_What to work on:_ Copy exactly, and copy only, the lines from the one bearing "Toggle camera view gizmo button" through the final line of the records.
Exercise material below:
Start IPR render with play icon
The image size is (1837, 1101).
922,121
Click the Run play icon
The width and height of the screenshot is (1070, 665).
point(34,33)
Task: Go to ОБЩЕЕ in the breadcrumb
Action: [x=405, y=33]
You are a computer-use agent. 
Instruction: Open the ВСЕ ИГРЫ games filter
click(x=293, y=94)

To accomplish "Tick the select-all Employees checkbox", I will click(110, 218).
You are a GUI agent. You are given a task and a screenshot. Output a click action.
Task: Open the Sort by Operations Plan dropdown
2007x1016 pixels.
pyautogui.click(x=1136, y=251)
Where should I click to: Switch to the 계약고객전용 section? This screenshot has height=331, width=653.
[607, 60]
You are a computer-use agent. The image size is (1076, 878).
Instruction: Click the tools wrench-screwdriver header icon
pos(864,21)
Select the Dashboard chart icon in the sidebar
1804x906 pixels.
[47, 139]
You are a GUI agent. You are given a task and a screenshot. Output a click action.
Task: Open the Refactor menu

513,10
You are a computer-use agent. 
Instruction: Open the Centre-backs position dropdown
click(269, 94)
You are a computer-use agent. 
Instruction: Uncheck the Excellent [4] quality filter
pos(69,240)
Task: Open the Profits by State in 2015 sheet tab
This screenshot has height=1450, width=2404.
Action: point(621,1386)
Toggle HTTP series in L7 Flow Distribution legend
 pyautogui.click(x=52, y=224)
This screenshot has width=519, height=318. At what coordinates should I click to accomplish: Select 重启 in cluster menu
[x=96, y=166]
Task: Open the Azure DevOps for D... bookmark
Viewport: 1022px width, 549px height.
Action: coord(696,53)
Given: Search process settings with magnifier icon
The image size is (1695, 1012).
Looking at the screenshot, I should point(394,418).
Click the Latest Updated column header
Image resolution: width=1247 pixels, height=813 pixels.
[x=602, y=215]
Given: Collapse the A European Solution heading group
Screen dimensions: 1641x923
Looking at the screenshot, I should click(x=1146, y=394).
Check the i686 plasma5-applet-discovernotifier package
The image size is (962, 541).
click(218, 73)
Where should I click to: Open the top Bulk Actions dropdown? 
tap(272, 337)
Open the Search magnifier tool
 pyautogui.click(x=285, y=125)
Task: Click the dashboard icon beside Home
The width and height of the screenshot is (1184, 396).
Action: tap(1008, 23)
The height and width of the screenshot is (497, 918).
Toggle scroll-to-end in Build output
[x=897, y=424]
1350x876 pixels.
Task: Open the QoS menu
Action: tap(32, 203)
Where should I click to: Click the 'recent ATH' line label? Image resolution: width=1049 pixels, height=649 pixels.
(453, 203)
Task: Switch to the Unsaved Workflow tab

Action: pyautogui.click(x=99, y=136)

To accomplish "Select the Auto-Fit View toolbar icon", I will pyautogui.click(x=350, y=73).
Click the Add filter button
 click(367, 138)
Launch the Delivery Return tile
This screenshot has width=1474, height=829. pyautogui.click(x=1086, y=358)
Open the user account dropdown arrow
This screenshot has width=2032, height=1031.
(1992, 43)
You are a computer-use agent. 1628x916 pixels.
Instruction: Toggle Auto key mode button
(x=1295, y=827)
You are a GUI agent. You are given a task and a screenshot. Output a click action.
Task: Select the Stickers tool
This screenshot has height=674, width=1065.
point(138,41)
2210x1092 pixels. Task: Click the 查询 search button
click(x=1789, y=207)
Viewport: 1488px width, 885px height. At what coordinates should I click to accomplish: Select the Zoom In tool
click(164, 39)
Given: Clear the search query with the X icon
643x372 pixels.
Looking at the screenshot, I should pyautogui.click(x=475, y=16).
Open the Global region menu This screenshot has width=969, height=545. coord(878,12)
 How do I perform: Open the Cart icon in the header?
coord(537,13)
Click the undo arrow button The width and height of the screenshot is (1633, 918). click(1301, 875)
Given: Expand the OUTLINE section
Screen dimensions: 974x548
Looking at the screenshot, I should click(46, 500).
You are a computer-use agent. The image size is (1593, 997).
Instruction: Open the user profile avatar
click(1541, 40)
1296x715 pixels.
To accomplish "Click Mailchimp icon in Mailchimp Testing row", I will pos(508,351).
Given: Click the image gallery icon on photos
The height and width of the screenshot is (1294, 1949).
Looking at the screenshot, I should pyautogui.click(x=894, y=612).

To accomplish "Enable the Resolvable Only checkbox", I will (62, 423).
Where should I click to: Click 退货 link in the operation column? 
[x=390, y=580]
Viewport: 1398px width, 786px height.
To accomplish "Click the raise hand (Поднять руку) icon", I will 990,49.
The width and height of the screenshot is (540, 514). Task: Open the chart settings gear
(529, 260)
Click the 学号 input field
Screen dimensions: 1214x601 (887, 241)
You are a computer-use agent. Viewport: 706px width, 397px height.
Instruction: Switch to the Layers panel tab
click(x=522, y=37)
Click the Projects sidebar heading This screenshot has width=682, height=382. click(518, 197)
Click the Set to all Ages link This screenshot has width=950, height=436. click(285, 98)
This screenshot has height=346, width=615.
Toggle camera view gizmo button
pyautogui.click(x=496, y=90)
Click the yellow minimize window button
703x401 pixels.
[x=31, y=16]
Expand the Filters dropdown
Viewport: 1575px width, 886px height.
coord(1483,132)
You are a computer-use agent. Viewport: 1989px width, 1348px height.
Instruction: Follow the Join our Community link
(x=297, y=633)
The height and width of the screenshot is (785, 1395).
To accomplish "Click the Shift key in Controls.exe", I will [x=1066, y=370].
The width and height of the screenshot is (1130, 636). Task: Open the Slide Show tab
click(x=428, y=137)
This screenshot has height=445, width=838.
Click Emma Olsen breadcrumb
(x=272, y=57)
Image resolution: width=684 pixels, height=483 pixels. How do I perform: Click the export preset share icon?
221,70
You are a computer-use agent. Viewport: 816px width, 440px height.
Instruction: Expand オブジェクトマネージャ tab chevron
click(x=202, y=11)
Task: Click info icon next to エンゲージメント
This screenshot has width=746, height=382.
End of Exercise material.
_Answer box:_
Toggle camera view gizmo button
pyautogui.click(x=496, y=90)
Click the yellow minimize window button
703x401 pixels.
[x=31, y=16]
Expand the Filters dropdown
Viewport: 1575px width, 886px height.
coord(1483,132)
You are a computer-use agent. Viewport: 1989px width, 1348px height.
Instruction: Follow the Join our Community link
(x=297, y=633)
The height and width of the screenshot is (785, 1395).
To accomplish "Click the Shift key in Controls.exe", I will [x=1066, y=370].
The width and height of the screenshot is (1130, 636). Task: Open the Slide Show tab
click(x=428, y=137)
This screenshot has height=445, width=838.
Click Emma Olsen breadcrumb
(x=272, y=57)
Image resolution: width=684 pixels, height=483 pixels. How do I perform: Click the export preset share icon?
221,70
You are a computer-use agent. Viewport: 816px width, 440px height.
Instruction: Expand オブジェクトマネージャ tab chevron
click(x=202, y=11)
Task: Click info icon next to エンゲージメント
This screenshot has width=746, height=382.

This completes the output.